◆ **Text provided**:
2025/01/01
Table of contents
A few months ago the user “quirino” posted to HackerNews (HN) an interesting shallenge. Find the lowest hash SHA256 value for a string with certain format:
Submit a string in the format “{username}/{nonce}”, where:
- username: 1-32 characters from a-zA-Z0-9_-
- nonce: 1-64 characters from Base64 (a-zA-Z0-9+/)
When this was posted, I wanted to participate, compete with other users, get my code to run as fast as possible and see if I could get lucky finding a low hash value.
In this blog post I will describe the different attempts I did to hash the fastest, how I went from 1.5 Megahashes/s to 18.8 Gigahashes/s and share my final solution.
My first attempt at this was using my CPU. To be honest I didn’t even think about using a graphics card (GPU) as I had never done that before and well, its called graphics card not hash card.
For some context the CPU I’m using in this part is an Intel i5-8250U (4c, 8t), a mobile CPU.
I started writing a first implementation in Go. It’s very simple, generate a random string, calculate its hash value using the crypto package, and check if its lower than the stored hash value.
|
|
Running this got me about 1.5 Megahashes/s (MHs). The longer the random string was, the lower the hash rate got. At this point I thought there wasn’t much to improve about the code since it was pretty straight forward.
I went back to the HN post to check the comments and see if someone had posted their solution and check how close mine was to them but very few users had shared their solution, most were claiming way higher hash rates than what I could do. At the same time it was hard to compare different CPUs, specially when I was using an older mobile CPU and HN users were using newer desktop CPUs.

Text and item location entries
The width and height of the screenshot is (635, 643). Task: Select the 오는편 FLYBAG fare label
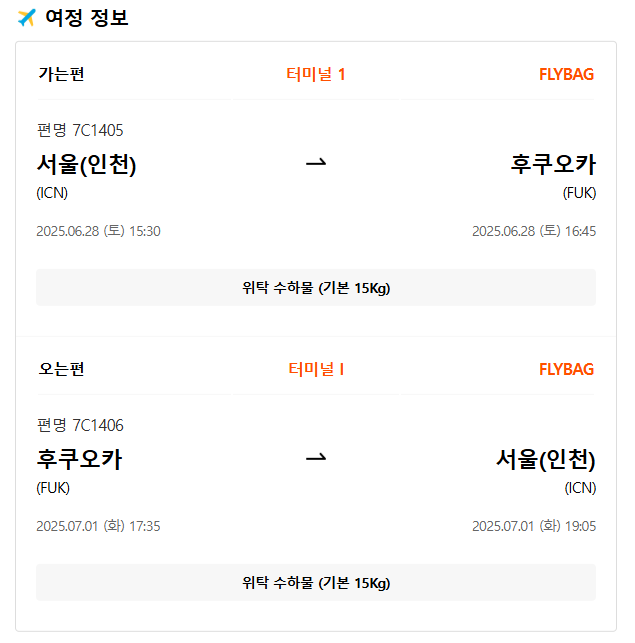[566, 369]
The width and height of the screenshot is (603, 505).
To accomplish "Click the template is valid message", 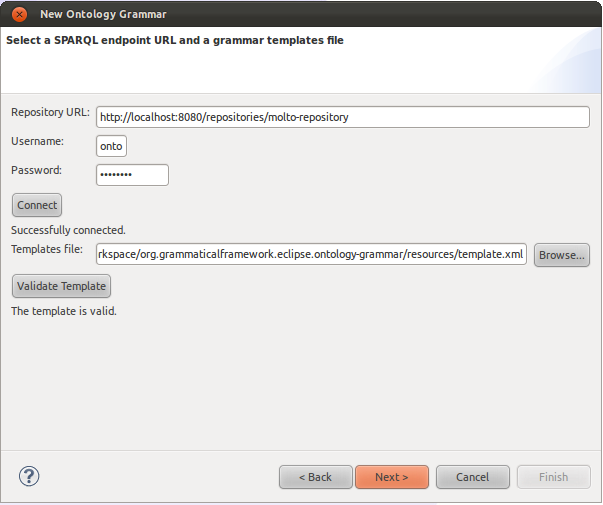I will pos(64,311).
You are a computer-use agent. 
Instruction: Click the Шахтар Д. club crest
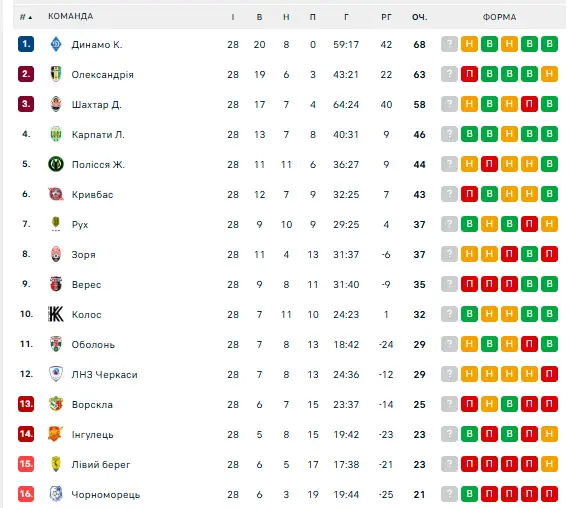[x=56, y=104]
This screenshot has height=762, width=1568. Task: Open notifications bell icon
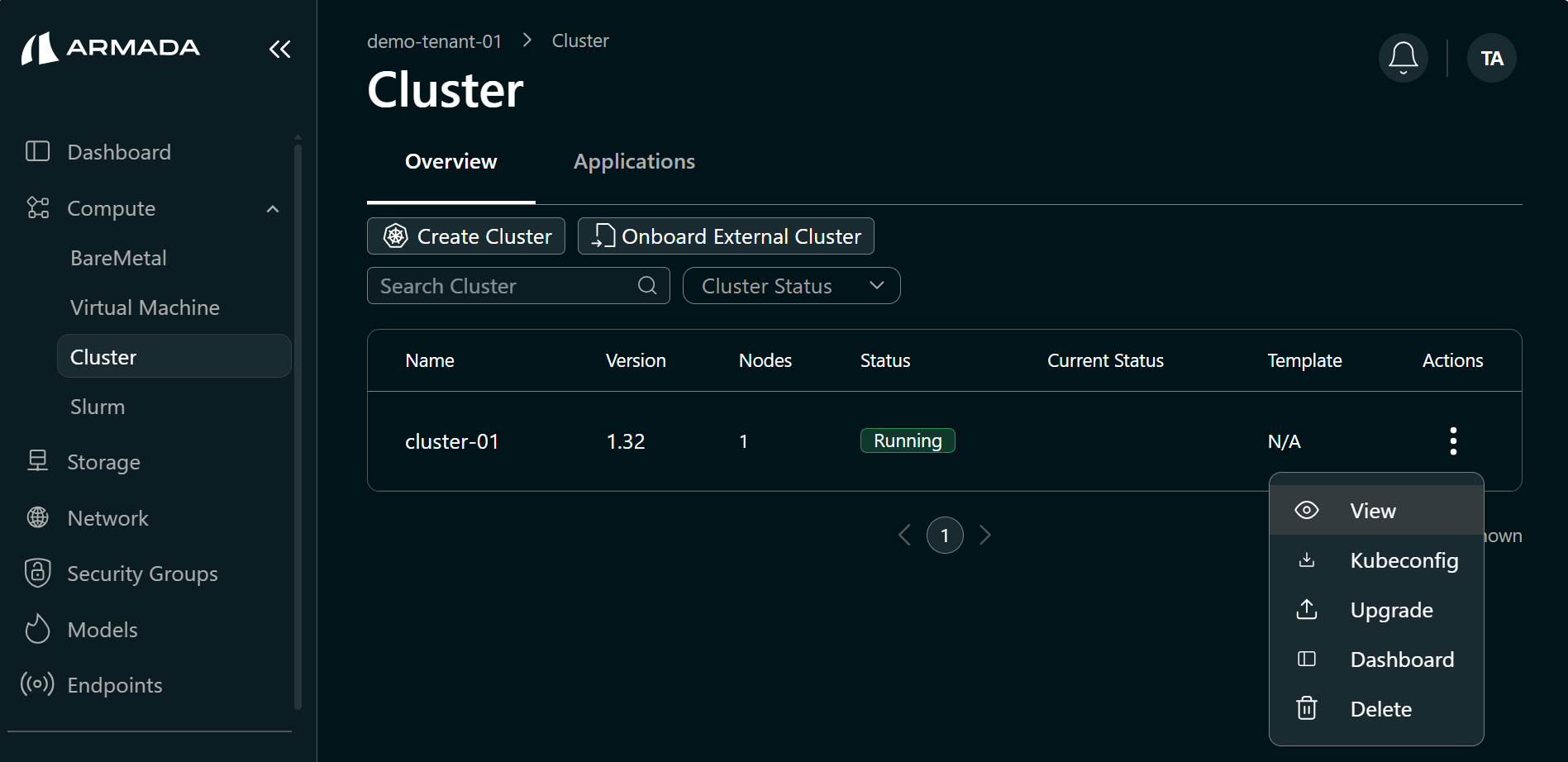click(x=1403, y=58)
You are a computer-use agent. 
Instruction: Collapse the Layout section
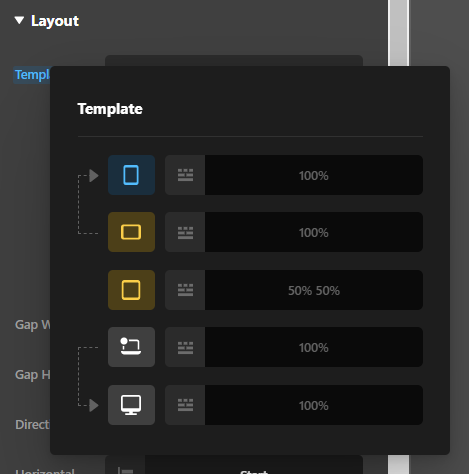pos(19,21)
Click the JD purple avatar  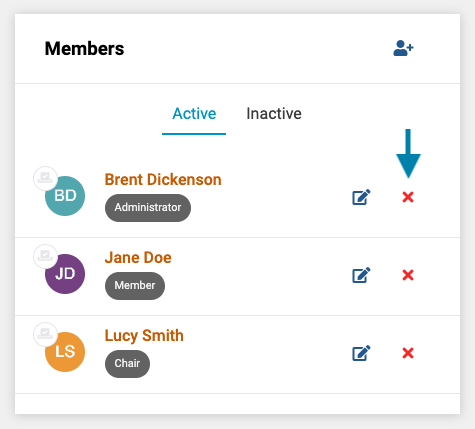tap(65, 274)
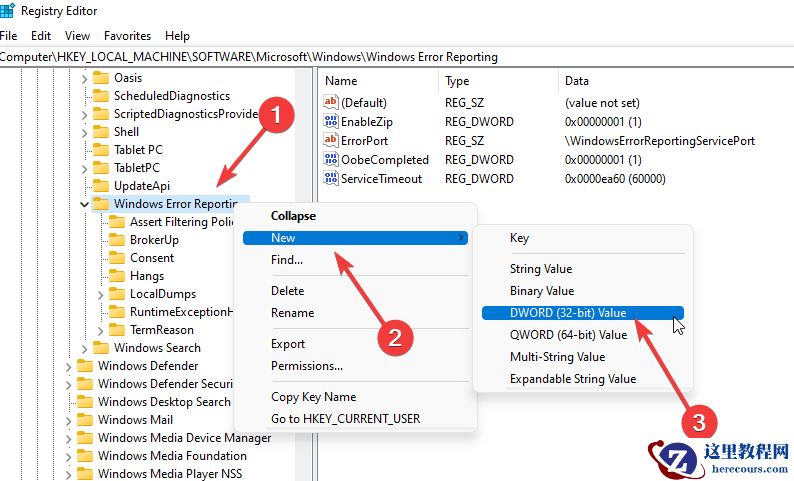The image size is (794, 481).
Task: Click the EnableZip DWORD value icon
Action: (x=332, y=121)
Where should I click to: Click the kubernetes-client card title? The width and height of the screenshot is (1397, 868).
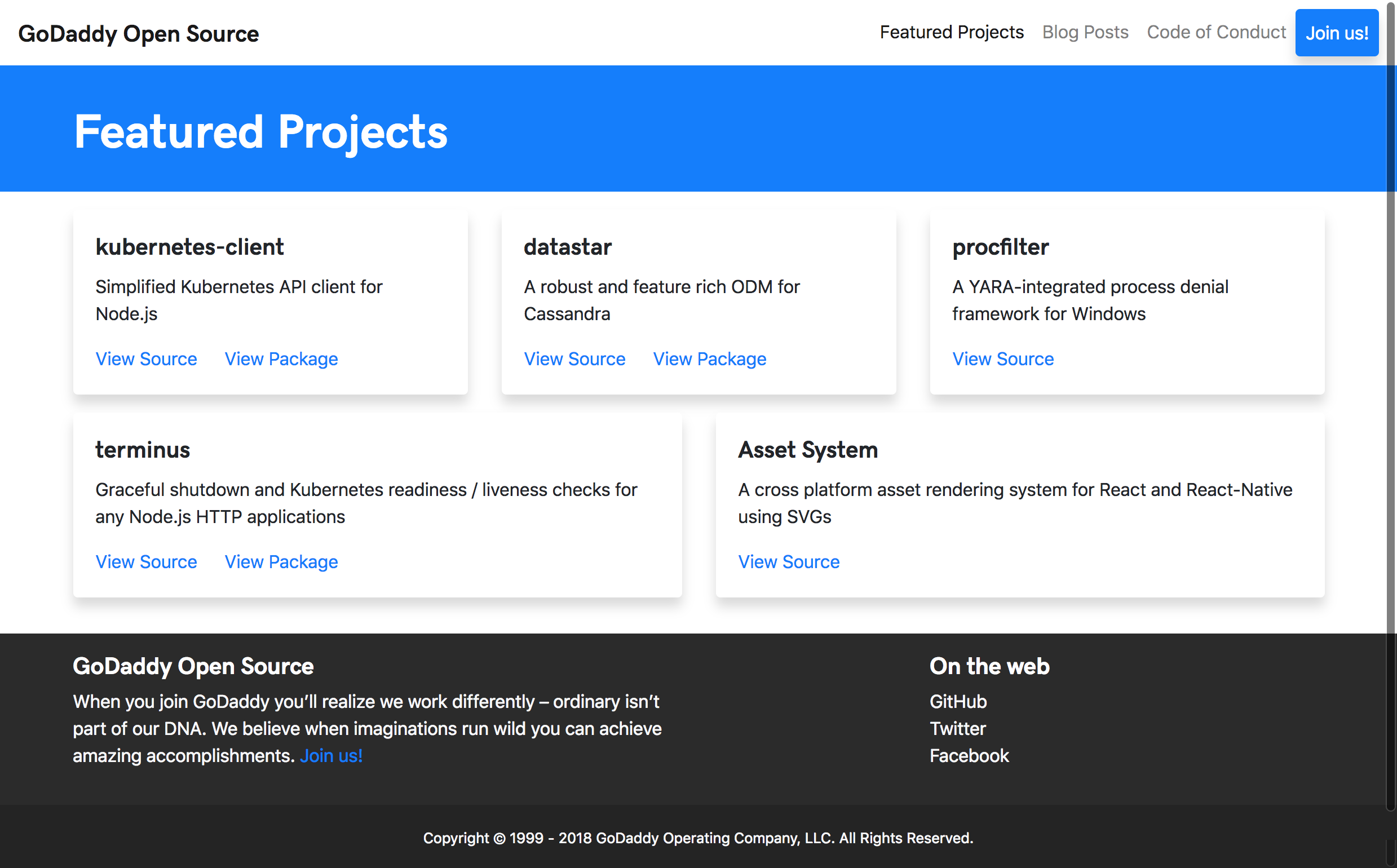tap(189, 247)
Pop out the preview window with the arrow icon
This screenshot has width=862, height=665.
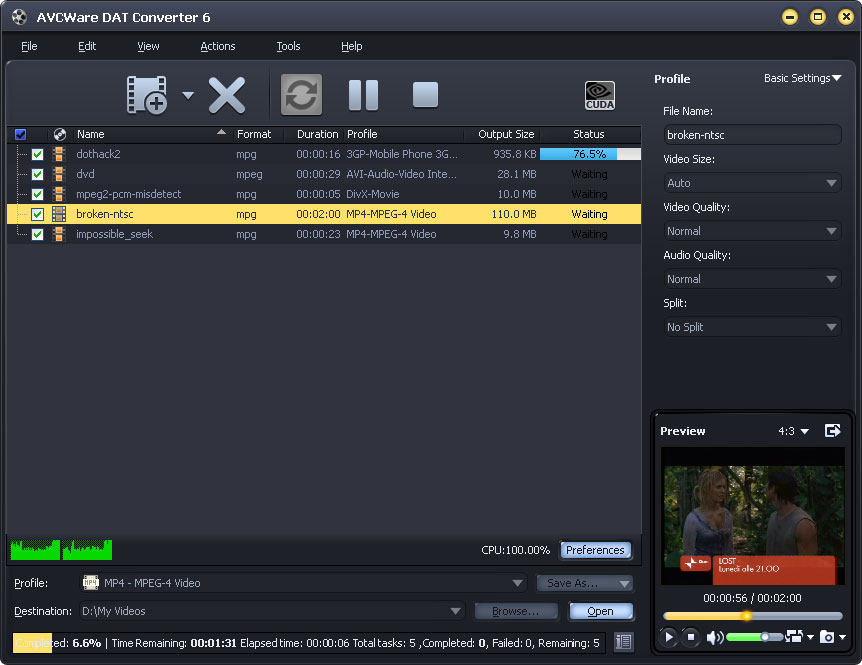coord(832,431)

◆ **Your instructions**:
Continue the blog post about speeding up SHA-256 hashing from the point where it stops.

◆ **Reply**:
Reading the comments I got the idea of creating multi-threaded solution which should improve the hash rate. Though I hadn’t tried creating a multi-threaded program before and didn’t want to bother with modifying the code, I thought of a hack which was much simpler, launch multiple instances of the program.
$ for i in {1..4}; do ./shallenge >> hash.log &; done
[2] 12275
[3] 12276
[4] 12277
[5] 12282
In theory the amount of hashes would now be x4 (6 MHs). I tested the hash rate to see if it had improved 4 times like I thought it would but it only improved very little, I was getting 2.1 MHs combined. Though it looks like there was a bottleneck somewhere I’m not really sure if it had to do with the random generator function or something else in the system.
This felt like a hack and not actually code written for multithreading, I went ahead and tried to write a multi-threaded version to see if it improved the hash rate.
The code for the solution using multi-threads is here on codeberg (git). I don’t want to copy and paste a big wall of code so I’ll just reference part of the code on this blog.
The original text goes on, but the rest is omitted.